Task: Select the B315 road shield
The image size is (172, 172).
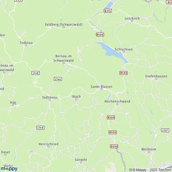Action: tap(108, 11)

= = = =

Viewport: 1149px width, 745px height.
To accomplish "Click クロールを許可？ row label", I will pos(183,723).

= = = =

§ SEU OBJETIVO
Por favor, edite somente o trecho que começa na linha que contém "Viewport: 1149px width, 745px height." e termina na linha que contém "I will pos(183,723).": reescreva essas linhas substituindo "height" por "altura" e deixe todo o resto inalterado.

§ RESPOSTA
Viewport: 1149px width, 745px altura.
To accomplish "Click クロールを許可？ row label", I will pos(183,723).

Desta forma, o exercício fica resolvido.